Piatti di carne: l’abbinamento perfetto
La carne, specialmente quella rossa, è l’abbinamento tradizionale per eccellenza, grazie alla capacità dei tannini di legarsi alle proteine e ai grassi, rendendo il vino più morbido e il boccone più succulento.
- Grandi arrosti e grigliate. Il Sangiovese si abbina bene con la carne alla brace (come la celebre bistecca alla Fiorentina) e gli arrosti, in particolare di manzo o di maiale. Infatti, l’intensità del sapore affumicato e la succulenza della carne richiedono la spiccata acidità e l’impalcatura tannica del Sangiovese per pulire il palato e bilanciare la ricchezza del piatto.
- Selvaggina e preparazioni strutturate. I vini Sangiovese più evoluti e complessi si sposano magnificamente con la selvaggina: Ragù di cinghiale, lepre in salmì o pappardelle condite con sughi ricchi e intensi. Infatti, le note terziarie che il Sangiovese acquisisce con l’affinamento si armonizzano con il carattere selvatico della carne, mentre la struttura del vino sostiene la complessità aromatica del piatto.
- Primi piatti ricchi di carne. Dai primi piatti regionali come i tortelli maremmani ripieni di carne o le paste fresche con sughi a base di cinghiale o lepre, il Sangiovese (in versione Riserva o Gran Selezione) trova un eccellente abbinamento.
Formaggi stagionati: il fattore umami
Un altro campo in cui il Sangiovese eccelle è l’abbinamento con i formaggi a media e lunga stagionatura, specialmente quelli di latte vaccino oppure ovino.
Formaggi ideali: Parmigiano Reggiano, Pecorino Toscano Stagionato o Grana Padano oltre i 24 mesi. Infatti, la sapidità e l’umami intenso dei formaggi stagionati, uniti alla loro struttura compatta, richiedono un vino che abbia forza e complessità. I tannini del Sangiovese si ammorbidiscono con il grasso del formaggio, creando una piacevolezza gustativa e una lunga persistenza aromatica.

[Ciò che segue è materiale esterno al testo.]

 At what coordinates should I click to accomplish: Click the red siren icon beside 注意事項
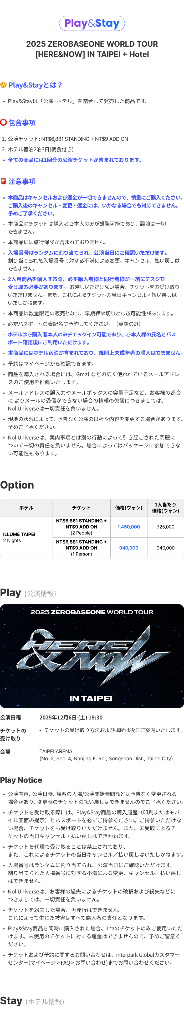click(4, 181)
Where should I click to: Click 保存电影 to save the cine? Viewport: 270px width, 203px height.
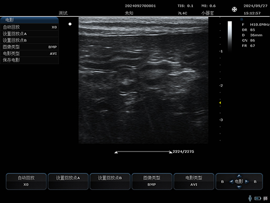click(29, 60)
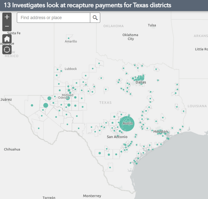This screenshot has height=199, width=208.
Task: Find my location on map
Action: click(7, 50)
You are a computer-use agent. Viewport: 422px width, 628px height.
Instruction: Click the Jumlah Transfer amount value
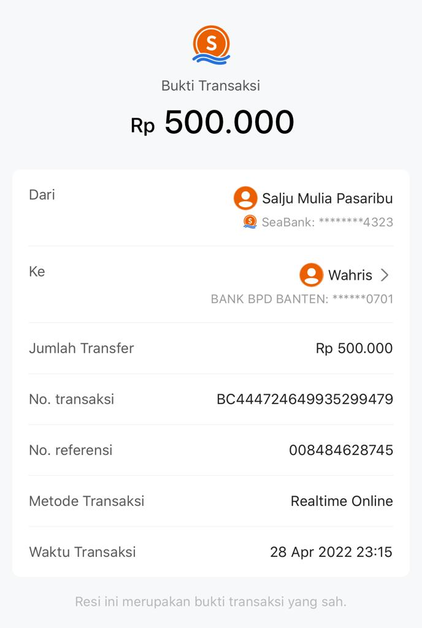(x=354, y=348)
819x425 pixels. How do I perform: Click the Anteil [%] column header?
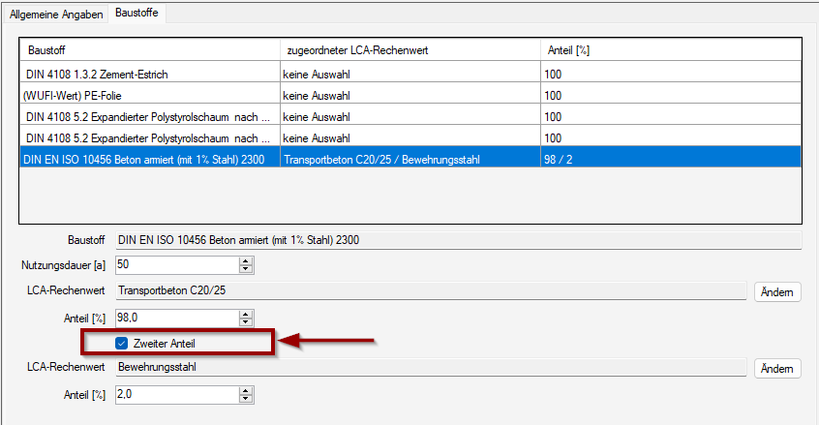pyautogui.click(x=668, y=49)
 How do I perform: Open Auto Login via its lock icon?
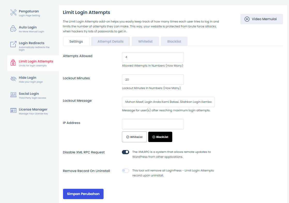point(13,29)
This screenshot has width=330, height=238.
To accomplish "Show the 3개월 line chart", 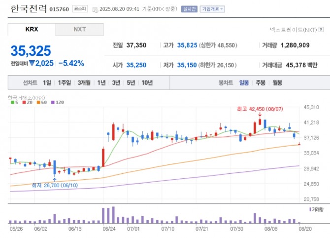I will pos(84,83).
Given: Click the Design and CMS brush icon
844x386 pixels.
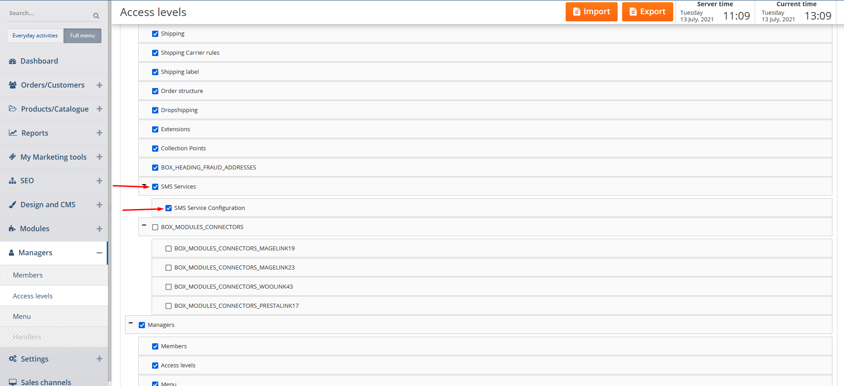Looking at the screenshot, I should pyautogui.click(x=12, y=205).

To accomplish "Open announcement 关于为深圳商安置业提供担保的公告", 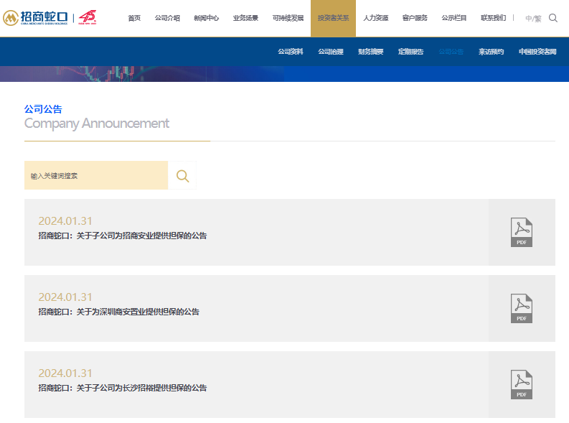I will [x=118, y=312].
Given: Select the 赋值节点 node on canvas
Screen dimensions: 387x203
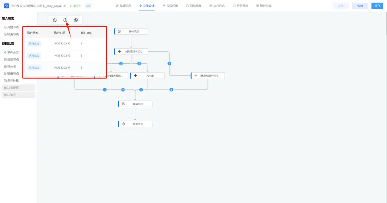Looking at the screenshot, I should pos(135,104).
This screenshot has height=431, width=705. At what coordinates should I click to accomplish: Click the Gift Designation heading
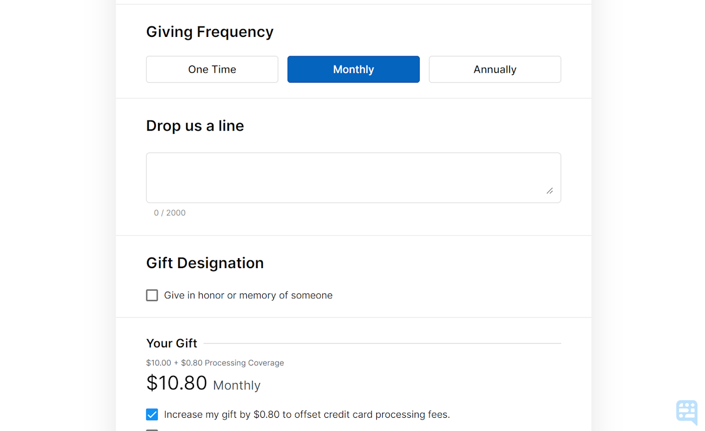point(205,263)
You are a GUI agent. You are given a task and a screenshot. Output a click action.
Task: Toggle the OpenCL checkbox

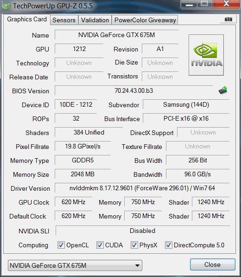tap(61, 245)
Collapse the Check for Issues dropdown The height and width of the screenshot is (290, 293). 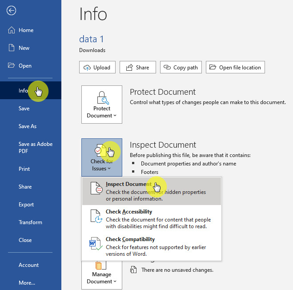point(102,157)
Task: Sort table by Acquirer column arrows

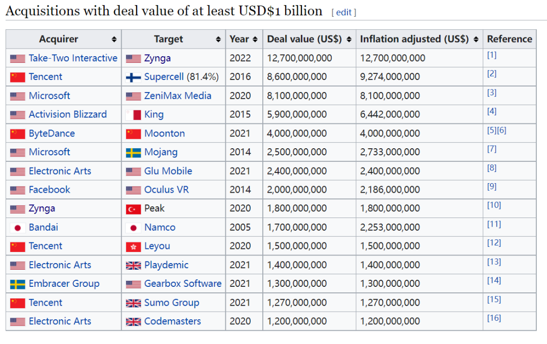Action: tap(114, 39)
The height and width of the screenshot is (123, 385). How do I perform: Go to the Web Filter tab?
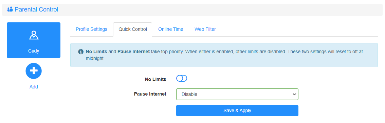[x=205, y=29]
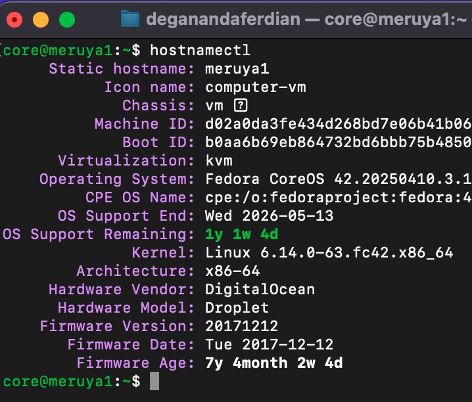The width and height of the screenshot is (472, 402).
Task: Click the kvm virtualization value
Action: click(219, 160)
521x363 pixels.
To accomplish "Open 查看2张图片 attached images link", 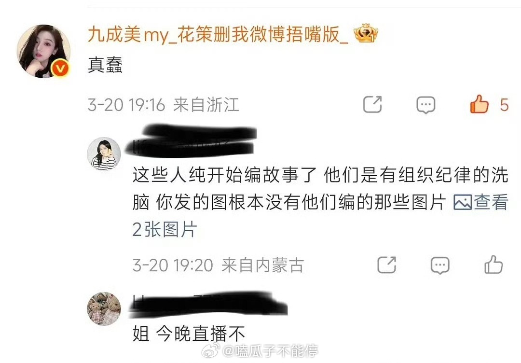I will coord(320,215).
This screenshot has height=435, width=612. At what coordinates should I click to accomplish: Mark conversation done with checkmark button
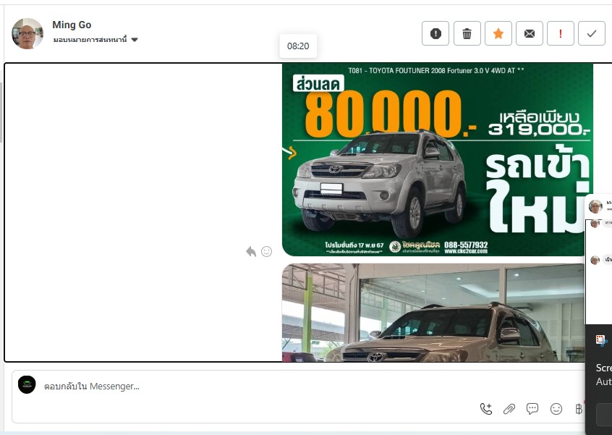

Gli abbinamenti esclusivi: le selezioni Lamole di Lamole
I vini prodotti ad alta quota da Lamole di Lamole offrono una freschezza naturale che li rendono estremamente versatili a tavola, innalzando la qualità di ogni abbinamento:
Lareale Chianti Classico DOCG Riserva: si distingue per la sua sorprendente energia e sapidità, caratteristiche che la rendono perfetta per affrontare piatti di grande intensità:
- Piatti di carne: oltre alla classica bistecca alla Fiorentina, Lareale si sposa magnificamente con una vasta gamma di carni cucinate al forno, alla griglia, brasate o preparazioni a base di selvaggina . La sua energia taglia attraverso la ricchezza del grasso, esaltando il sapore della carne.

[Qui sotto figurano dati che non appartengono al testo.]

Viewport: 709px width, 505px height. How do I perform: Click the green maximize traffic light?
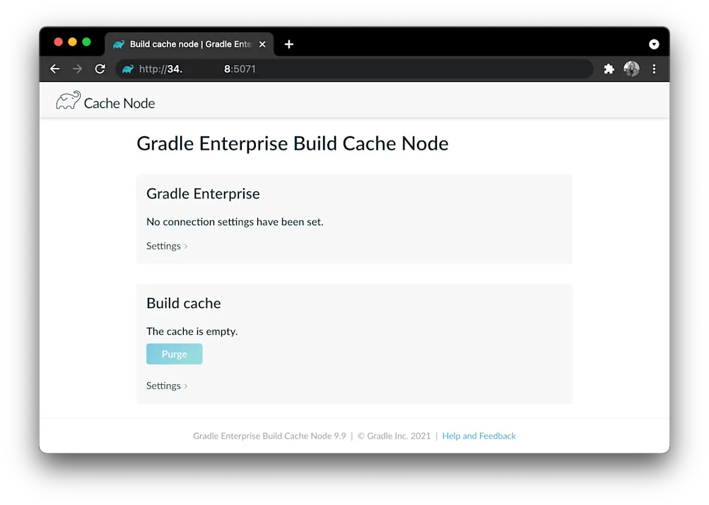click(86, 42)
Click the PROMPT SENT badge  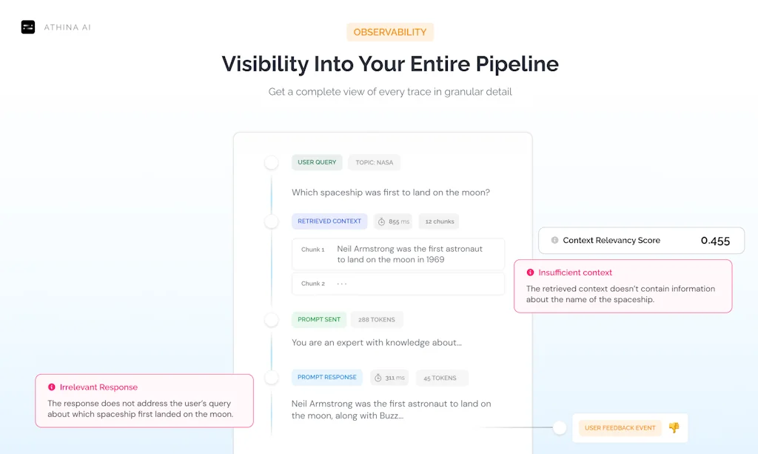[318, 319]
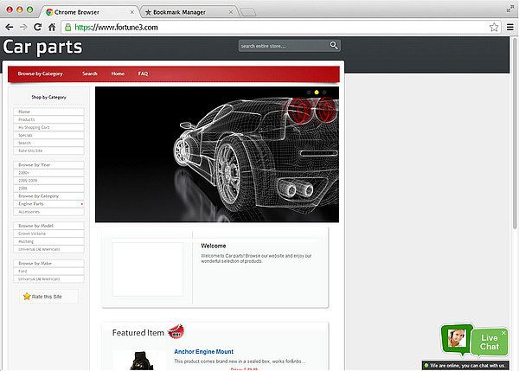Image resolution: width=519 pixels, height=371 pixels.
Task: Reload the current page
Action: tap(37, 27)
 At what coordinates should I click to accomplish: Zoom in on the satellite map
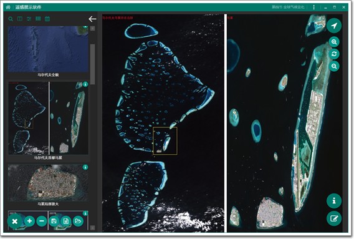(334, 42)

- Tartufo e spezie: non temendo la potenza aromatica del tartufo, Lareale è un abbinamento ideale anche per piatti come i tagliolini al tartufo bianco o le preparazioni arricchite con erbe aromatiche.
- Formaggi: si tratta di un prodotto che gode della compagnia dei formaggi a lunga stagionatura, dove la sua eleganza acida bilancia la sapidità del latticino.

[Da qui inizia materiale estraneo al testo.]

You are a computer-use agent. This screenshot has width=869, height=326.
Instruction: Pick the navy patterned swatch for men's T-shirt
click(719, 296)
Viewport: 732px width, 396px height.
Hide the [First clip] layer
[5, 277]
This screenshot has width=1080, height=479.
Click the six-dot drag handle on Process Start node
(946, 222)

Vigneto di Campolungo Chianti Classico DOCG Gran Selezione: essendo un vino concentrato e materico, è ideale per abbinamenti gastronomici di grande sostanza, pur mantenendo una naturale disponibilità ad accompagnare il pasto:
- Primi e zuppe: è perfetto con zuppe dai sapori decisi (come la ribollita o le zuppe di legumi arricchite) e primi piatti di pasta con sughi di selvaggina (come il ragù di cinghiale).
- Carni lente e speziate: eccelle con preparazioni di carni dalle lunghe cotture (brasati, peposo) o quelle che prevedono un grande utilizzo di erbe aromatiche. Infatti, in questo caso, la struttura del vino assorbe la potenza aromatica senza farsi sovrastare .
- Formaggi: è formidabile su formaggi di medio-lunga stagionatura, grazie alla sua complessità che può reggere l’intensità del sapore e la consistenza dei formaggi più maturi.
In conclusione, scegliere un Sangiovese di Lamole di Lamole significa abbinare la freschezza dell’alta quota alla struttura del Chianti Classico, garantendo un’esperienza gastronomica di altissimo livello.